I have been reading the book Computer Simulation of Liquids by Allen and Tildesley. Starting on page 71, the authors discuss the various algorithms that are used to integrate Newton's equations of motion in molecular dynamics (MD) simulations. Starting on page 78, the authors discuss the Verlet algorithm, which is perhaps the canonical integration algorithm in MD. They state:
Perhaps the most widely used method of integrating the equations of motion is that initially adopted by Verlet (1967) and attributed to Stormer (Gear 1971). This method is a direct solution of the second-order equation $m_i \ddot{\textbf{r}}_i = \textbf{f}_i$. The method is based on postions $\textbf{r}(t)$, accelerations $\textbf{a}(t)$, and the positions $\textbf{r}(t - \delta t)$ from the previous step. The equation for advancing the positions reads as follows:
$$\tag{3.14}\textbf{r}(t + \delta t) = 2\textbf{r}(t) - \textbf{r}(t - \delta t) + \delta t^2 \textbf{a}(t).$$
There are several points to note about eqn (3.14). It will be seen that the velocities do not appear at all. They have been eliminated by addition of the equations obtained by Taylor expansion about $\textbf{r}(t)$:
$$\textbf{r}(t + \delta t) = \textbf{r}(t) + \delta t \textbf{v}(t) + (1/2) \delta t^2 \textbf{a}(t) + ...$$
$$\tag{3.15}\textbf{r}(t - \delta t) = \textbf{r}(t) - \delta t \textbf{v}(t) + (1/2) \delta t^2 \textbf{a}(t) - ... .$$
Then, later (on page 80), the authors state:
Against the Verlet algorithm, ... the form of the algorithm may needlessly introduce some numerical imprecision. This arises because, in eqn (3.14), a small term ($\mathcal{O}(\delta t^2)$) is added to a difference of large terms ($\mathcal{O}(\delta t^0)$), in order to generate the trajectory.

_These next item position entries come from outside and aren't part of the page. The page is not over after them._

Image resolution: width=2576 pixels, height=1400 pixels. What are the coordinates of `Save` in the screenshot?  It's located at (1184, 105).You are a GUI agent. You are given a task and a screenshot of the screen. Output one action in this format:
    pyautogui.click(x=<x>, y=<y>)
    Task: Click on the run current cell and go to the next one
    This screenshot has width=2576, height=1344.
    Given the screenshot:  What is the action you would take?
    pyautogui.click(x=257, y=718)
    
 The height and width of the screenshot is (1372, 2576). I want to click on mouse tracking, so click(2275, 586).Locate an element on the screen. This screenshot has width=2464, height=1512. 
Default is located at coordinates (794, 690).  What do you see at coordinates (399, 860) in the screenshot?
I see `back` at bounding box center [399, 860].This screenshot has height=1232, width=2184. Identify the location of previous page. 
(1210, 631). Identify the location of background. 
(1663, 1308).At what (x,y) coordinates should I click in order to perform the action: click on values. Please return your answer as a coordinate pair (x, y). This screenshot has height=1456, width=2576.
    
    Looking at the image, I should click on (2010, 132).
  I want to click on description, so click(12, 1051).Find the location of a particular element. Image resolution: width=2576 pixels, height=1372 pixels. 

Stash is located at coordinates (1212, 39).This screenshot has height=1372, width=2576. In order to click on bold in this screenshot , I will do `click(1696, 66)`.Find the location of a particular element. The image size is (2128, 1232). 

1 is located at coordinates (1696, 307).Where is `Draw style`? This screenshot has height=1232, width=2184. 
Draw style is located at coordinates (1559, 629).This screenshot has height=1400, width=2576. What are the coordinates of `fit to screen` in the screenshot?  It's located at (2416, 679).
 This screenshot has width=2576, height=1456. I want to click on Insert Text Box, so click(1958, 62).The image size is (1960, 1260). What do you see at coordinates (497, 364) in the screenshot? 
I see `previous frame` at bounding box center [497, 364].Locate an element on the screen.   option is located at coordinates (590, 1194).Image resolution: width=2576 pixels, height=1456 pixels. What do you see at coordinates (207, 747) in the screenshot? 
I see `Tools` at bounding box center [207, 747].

I guess that the "small term" is $\delta t^2 \textbf{a}(t)$, and the "difference of large terms" is $2\textbf{r}(t) - \textbf{r}(t - \delta t)$.
My question is, why does numerical imprecision result from adding a small term to a difference of large terms?
I am interested in a rather basic, conceptual reason, since I am not familiar at all with details of floating point arithmetic. Also, do you know of any "overview-type" references (books, articles, or websites) that would introduce me to basic ideas of floating point arithmetic related to this question? Thanks for your time.